My two children -- ages 3 and 5 -- have traveled to about 23 countries. Often when I tell people where we're going, they ask, "You're taking your kids there? What will they do?" My motto is, "If kids live there, kids can visit." But what most people find even more bizarre is what my kids do while we're visiting these places.

From surf lessons in Costa Rica to parasailing in Fort Myers to indoor skydiving and zip lining, I'm often told, "Your kids are brave." That is usually followed by, "Aren't you scared to let them do those things?" I'm terrified of heights and many other things, but I refuse to let my fears stop my children from being adventurous. Here's why.

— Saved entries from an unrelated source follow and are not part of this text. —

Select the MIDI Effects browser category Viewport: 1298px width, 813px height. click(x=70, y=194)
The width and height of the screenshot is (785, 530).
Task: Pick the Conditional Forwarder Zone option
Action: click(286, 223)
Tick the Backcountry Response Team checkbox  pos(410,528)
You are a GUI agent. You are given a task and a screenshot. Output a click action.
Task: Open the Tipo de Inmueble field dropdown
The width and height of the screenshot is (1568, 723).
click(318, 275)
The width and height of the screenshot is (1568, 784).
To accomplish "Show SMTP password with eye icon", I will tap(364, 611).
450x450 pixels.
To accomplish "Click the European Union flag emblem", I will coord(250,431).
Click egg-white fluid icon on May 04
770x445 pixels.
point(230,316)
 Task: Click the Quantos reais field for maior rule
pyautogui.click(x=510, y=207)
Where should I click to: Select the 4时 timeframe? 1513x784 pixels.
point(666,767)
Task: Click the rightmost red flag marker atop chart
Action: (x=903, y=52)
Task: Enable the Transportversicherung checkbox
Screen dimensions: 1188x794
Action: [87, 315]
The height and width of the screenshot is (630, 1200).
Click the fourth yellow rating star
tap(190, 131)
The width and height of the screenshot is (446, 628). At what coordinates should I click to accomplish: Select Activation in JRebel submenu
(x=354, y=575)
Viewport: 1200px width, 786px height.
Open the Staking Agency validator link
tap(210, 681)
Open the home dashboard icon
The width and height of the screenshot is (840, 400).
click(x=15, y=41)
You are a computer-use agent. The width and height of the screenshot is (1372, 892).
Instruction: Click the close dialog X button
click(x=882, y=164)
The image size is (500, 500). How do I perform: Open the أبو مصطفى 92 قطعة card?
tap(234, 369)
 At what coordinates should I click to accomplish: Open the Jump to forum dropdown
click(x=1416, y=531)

Photo courtesy of Monet Hambrick

I Want My Children to Try New Things

One of the main reasons I travel with my kids is that I want them to have experiences they can't get at home. If I only allow them to stick to the activities that are familiar, they won't get all they can from travel. Surfing, for instance, is huge in Costa Rica, so it was only right for my children to take a lesson. My 3-year-old couldn't do everything in the class, but she could do a lot. The lesson allowed her to decide whether or not surfing is something she likes and wants to continue. The answer: She loved it!

Photo courtesy of Monet Hambrick

When one of my daughters wanted to do the "Tarzan" swing in the middle of the 13 lines we zip lined, I'll admit I was nervous. None of the adults in our group was brave enough to do it, but she insisted. The guide said it was more than safe for her to have a go, so she did. Afterward, she told me, "I didn't really like it but I'm glad I tried." I'm proud of her for trying it.

I Want My Children to Come to Their Own Conclusions

To some degree, fear is taught. Babies are naturally curious and will touch anything, go anywhere and put anything in their mouth -- until someone tells them not to, tells them that something is hot, tastes bad or is too scary. So much of what we do as humans is shaped by our parents and those around us, but just because I might fear something, I don't necessarily want my children to learn that fear from me.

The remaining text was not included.